There are ways to create a top-performing team. You can try to transfer, fire, and hire your way to a team that, on paper, looks great. Or you can be a leader. High-performance teams aren’t clobbered and pieced together; they are forged. And if you’re doing your job effectively, any human soul can be properly forged in your furnace—if you follow
Consider this example: Say there’s a member of your sales team who’s low performing and threatening a project’s success.
This is where you make your first choice. You can judge this person on their numbers and throw them into a performance review (and an eventual frustrated exit), or you can think of them as an emotionally driven human being and talk to him.
You decide to talk to them. Good choice.
Strategy #1: Talk First and Ask Questions.
When you talk to them, you ask why they are struggling. This is important: always ask questions first.

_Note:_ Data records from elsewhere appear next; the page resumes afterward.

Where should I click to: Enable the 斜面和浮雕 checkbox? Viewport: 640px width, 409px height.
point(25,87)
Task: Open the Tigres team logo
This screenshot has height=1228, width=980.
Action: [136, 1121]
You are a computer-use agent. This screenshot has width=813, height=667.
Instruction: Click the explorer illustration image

Your job is not to force success; it’s to find that something greater—that spark that lights a fire—which will leverage people into pursuing success whether you ask them to or not.
During your talk, you discover this employee just found out some issue in family and they are terrified about the prospect of providing for a growing family. Here you make your second choice.

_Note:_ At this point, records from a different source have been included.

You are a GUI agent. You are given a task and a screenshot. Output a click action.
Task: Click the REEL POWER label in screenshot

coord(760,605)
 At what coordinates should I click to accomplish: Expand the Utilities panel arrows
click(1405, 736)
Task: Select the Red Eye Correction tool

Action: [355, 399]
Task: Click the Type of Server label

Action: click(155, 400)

Strategy #2: Provide a Path.
The average HR manager might listen, nod, empathize and encourage the teammate to keep their head up because losing their job or missing a bonus will only make things harder. But kindness is not enough to give this person leverage. Being nice is not enough to unlock high performance.
Instead, you look them in the eye and make a promise. You tell them you’re going to make a plan. This will include performance milestones, intense goals, and regular performance reviews. If they hit those goals, you promise them you’ll do everything possible to secure a raise and plenty of paternity leave to take care of their family.
That teammate is going to leave the office ready to run through a wall for you. Now, instead of just feeling heard, they feel empowered. You haven’t solved there problem for them. You’ve offered them a path to the life they want for themselves and the people they care about.
Strategy #3: Leverage Human Emotion.
Leveraging human emotion is the most powerful thing a leader can do to forge a high-performance team. To do this, though, you need to understand that humans, at their core, are far more emotional than they are practical. It sounds counterintuitive, but your time is better spent engaging the emotions of your team than appealing to their sense of strategy or professional intuition.
This ability is what makes the difference between a team that can hit a goal and a team that can pull off the impossible. If all you can leverage is your team’s minds, time, or bank accounts, their objectives at that level will always be out of your reach.
It all boils down to this: you sit your team members down, you ask them who they want to be, and then you create the opportunity for them to be what they want. That’s what leveraging emotion is all about. Give people not money, time off, nor a kind shoulder to lean on. Give them purpose.
Your job, despite your title, is not to manage people. It’s to discover, champion, and maintain that fire that keeps all members of a team leveraged and managing themselves. High-performance teams are made up exclusively of emotionally leveraged people who are determined to achieve the “something greater” offered to them by a high-performance leader. And that leader can be you.